PROVIDED PASSAGE:
The bill targets professionals in national security innovation, government-funded research at academic institutions and scientific or technical experts. Eric Schmidt, former chairman of Alphabet who now chairs the National Security Commission on Artificial Intelligence, endorsed the legislation Wednesday.
“It’s critical that our country remains competitive in the national security space. This bipartisan legislation will ensure the United States has the ability to provide a pathway for those who are able to fortify and bring further innovation to our national security strategy,” Stefanik said in a statement.
Safeguarding American Innovation Act
On Thursday, Sens. Portman and Tom Carper, D-Del., introduced the Safeguarding American Innovation Act, would call on the government to create a governmentwide database of federal grantees and standardize the grant application process. The legislation targets one of the ways China attempts to indirectly steal intellectual property from U.S. institutions—recruiting U.S.-based scientists and researchers to transfer U.S.-funded IP to China.
The bill further addresses the Education Department’s lack of enforcement on reporting foreign gifts from China to U.S. academic institutions. The Senate Permanent Subcommittee on Investigations, led by Portman and Carper, called out Education’s lax enforcement on such gifts in a February 2019 report.
Later in the year, Education opened investigations into two American universities—the Massachusetts Institute of Technology and the University of Maryland—regarding whether they had properly reported contacts with and gifts from foreign governments or tech-related entities.
Sens. Marco Rubio, R-Fla., Maggie Hassan, D-N.H., James Risch, R-Ind., Joe Manchin, D-W.V., Thom Tillis, R-N.C., Chris Coons, D-Del., Josh Hawley, R-Mo., Jeanne Shaheen, D-N.H., John Barrasso, R-Wyo., Catherine Cortez-Masto, D-N.V., Rick Scott, R-Fla., Mike Braun, R-Ind., and Marsha Blackburn, R-Tenn., have co-sponsored the bill.

SUPPLIED MATERIAL:

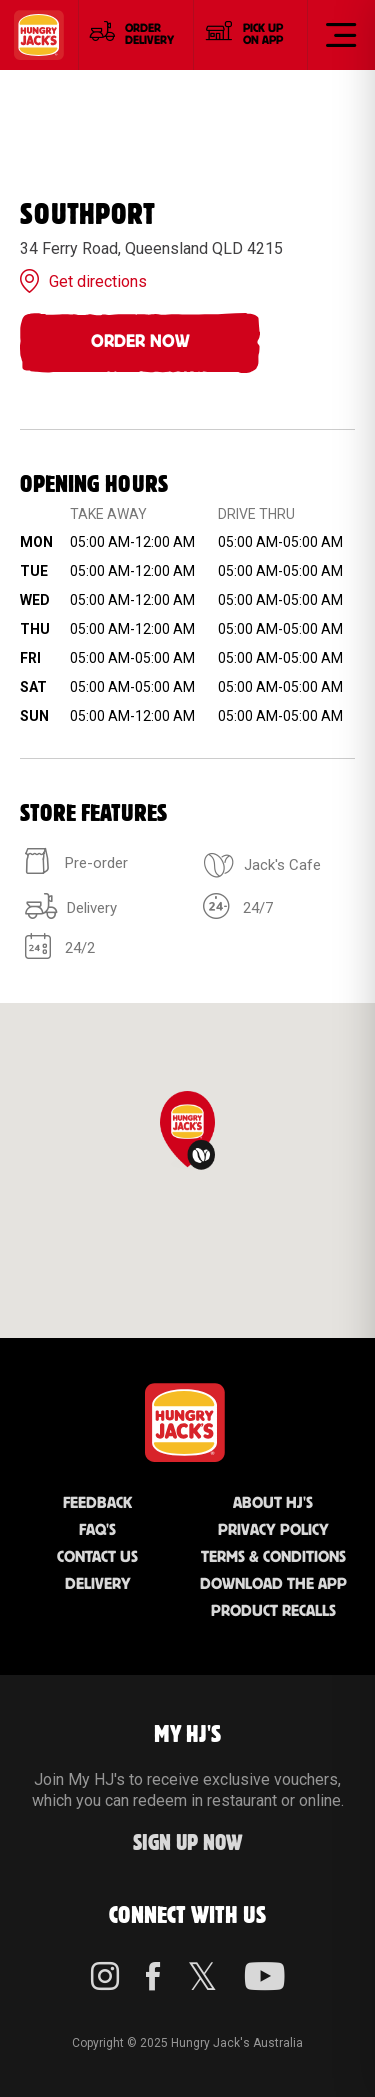 Image resolution: width=375 pixels, height=2097 pixels. Describe the element at coordinates (97, 1503) in the screenshot. I see `Feedback` at that location.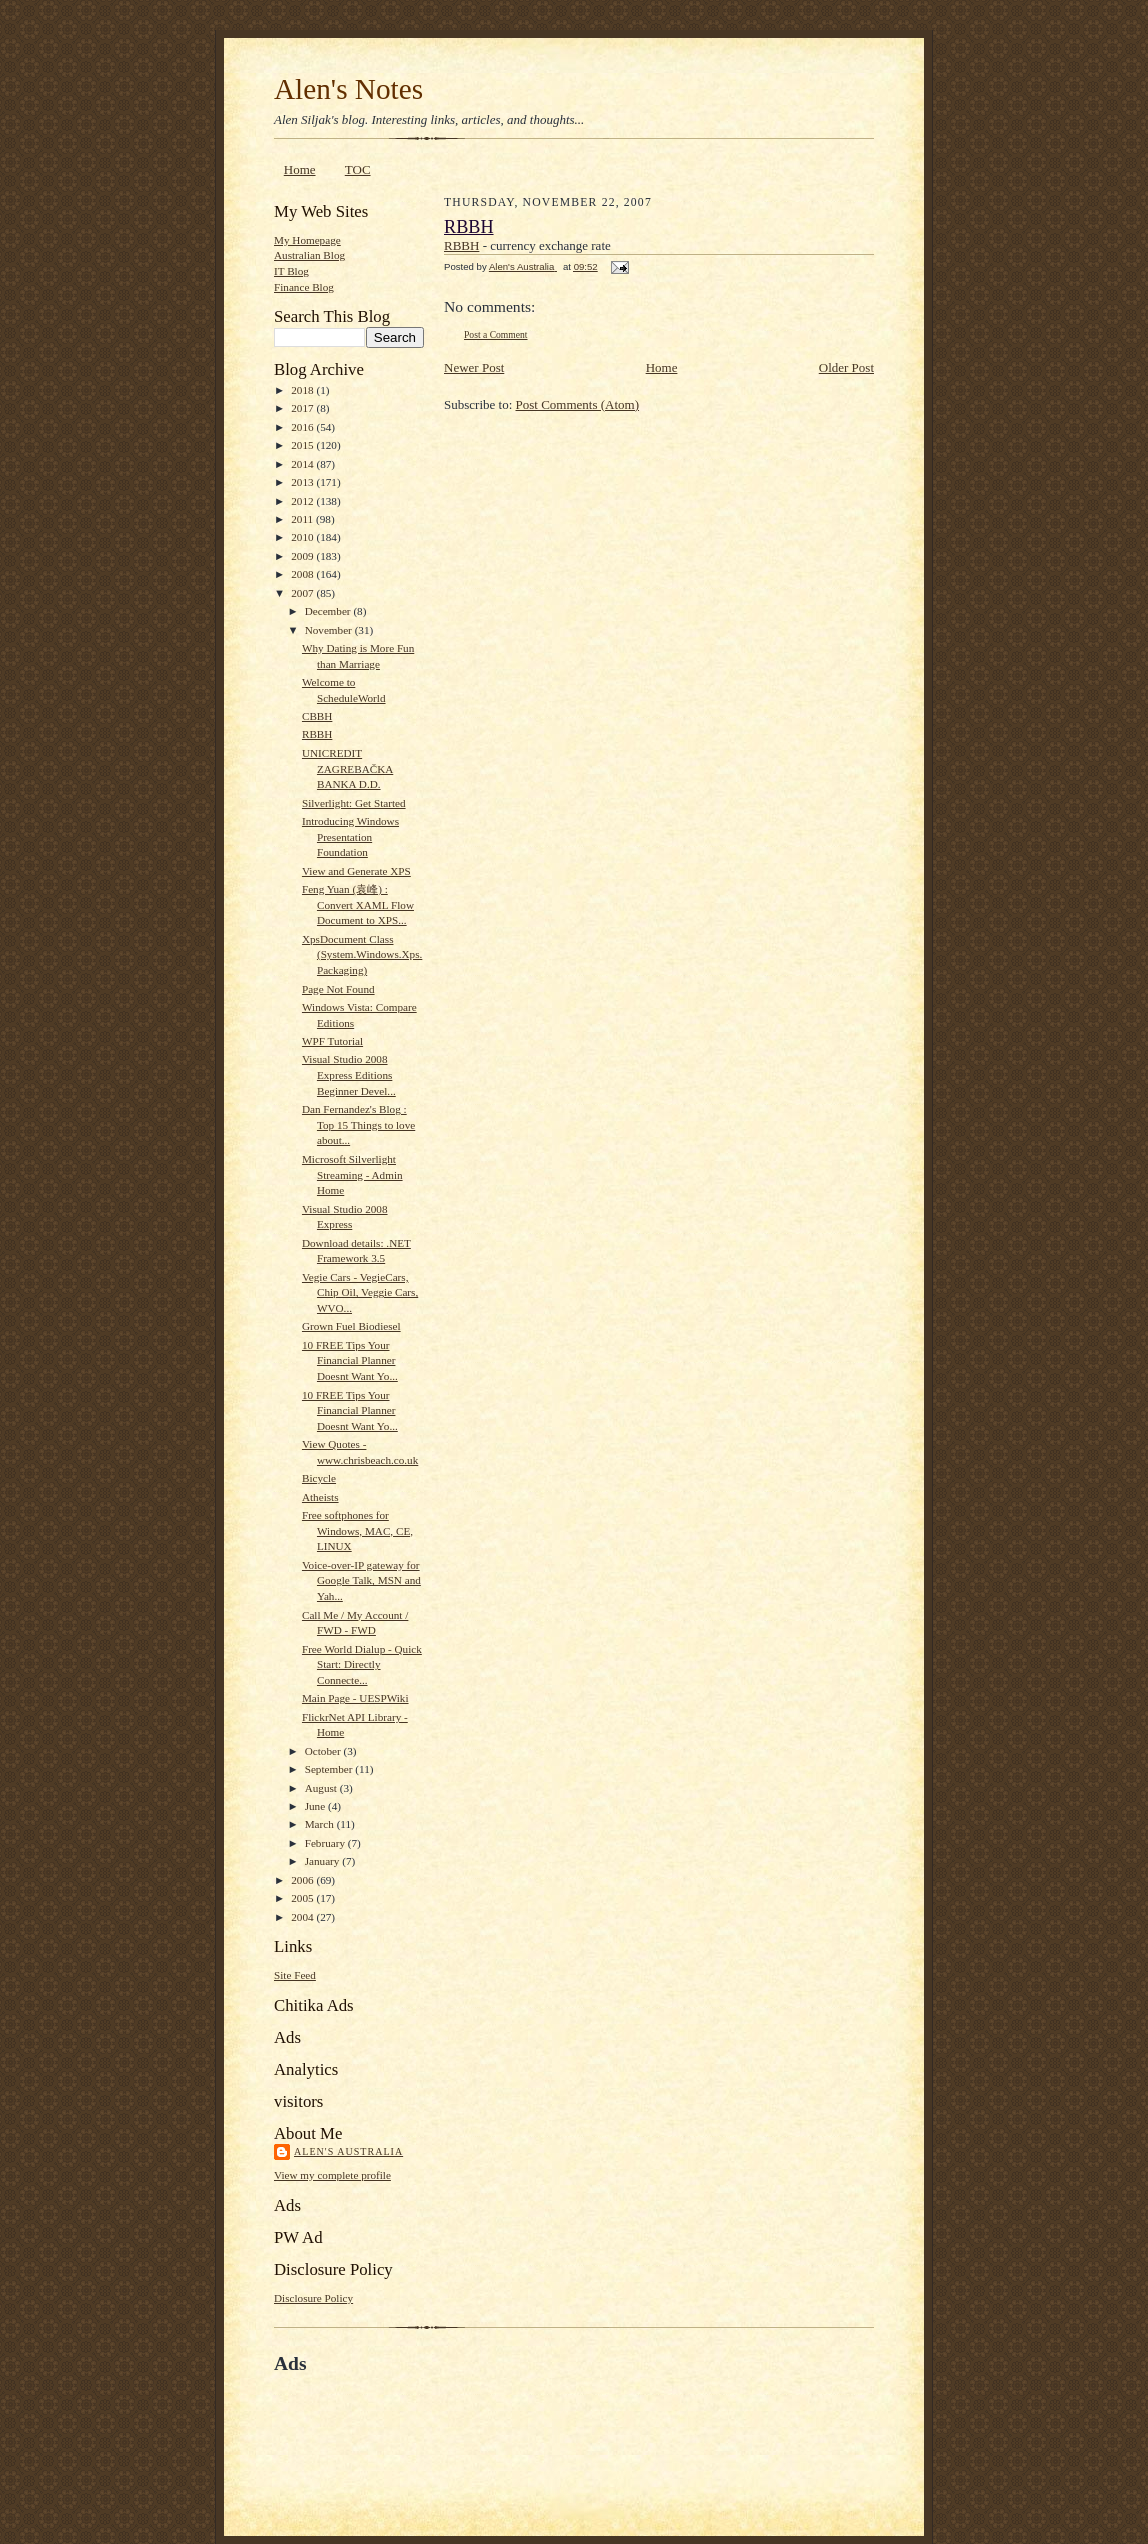  I want to click on September, so click(330, 1769). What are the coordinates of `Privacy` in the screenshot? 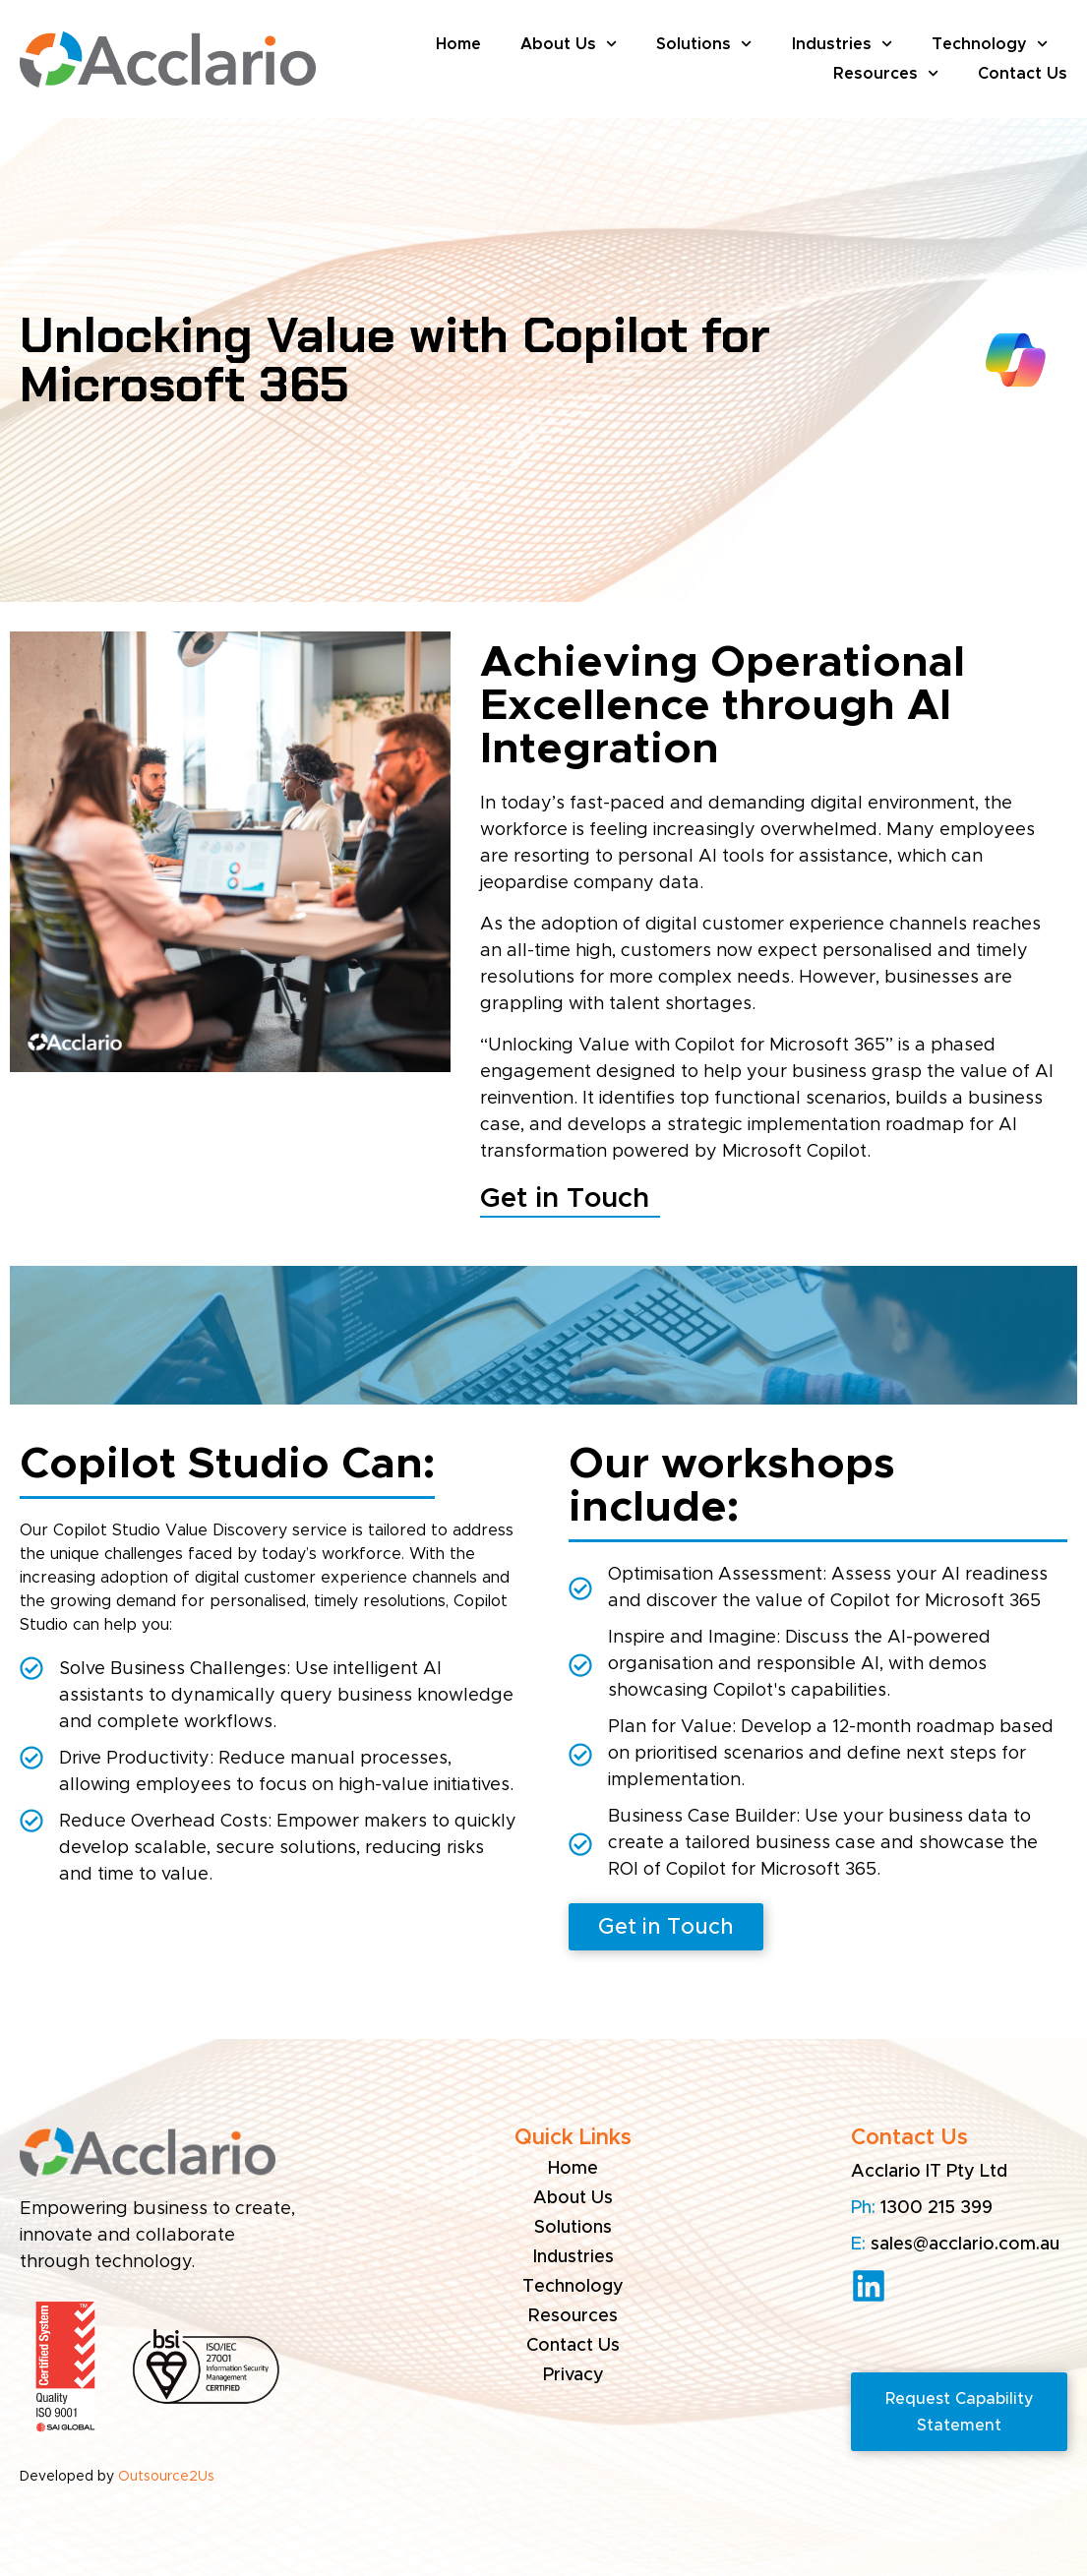 It's located at (573, 2375).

EXERCISES TO COMPLETE:
a: According to the article on the national security and research bills, which two universities did the Education Department investigate over reporting of foreign contacts and gifts?
b: Extend the article on the national security and research bills, picking up right after its final sentence.

ANSWERS PER TASK:
a: The Massachusetts Institute of Technology and the University of Maryland.

b:
According to a joint statement from Portman and Carper, the legislation would:
- Punish individuals who intentionally fail to disclose foreign support on federal grant applications, with penalties ranging from fines and imprisonment for not more than five years or both and a five-year prohibition on receiving a federal grant.
- Strengthen the Student and Exchange Visitor Program by requiring the State Department’s exchange program sponsors to have safeguards against unauthorized access to sensitive technologies and report to State if an exchange visitor will have access to sensitive technologies.
- Strengthen the State Department’s authority to deny visas to certain foreign nationals seeking access to sensitive technologies when it is contrary to U.S. national security and economic security interests of the United States.
- Mandate a standardized U.S. government grant process by authorizing the Office of Management and Budget to work with federal grant-making agencies to standardize the grant application process; share information about grantees; and create a U.S. government-wide database of federal grantees.
- Lower the reporting threshold for U.S. schools and universities receiving foreign gifts from $250,000 to $50,000 and giving the Department of Education authority to punish schools that fail to properly report.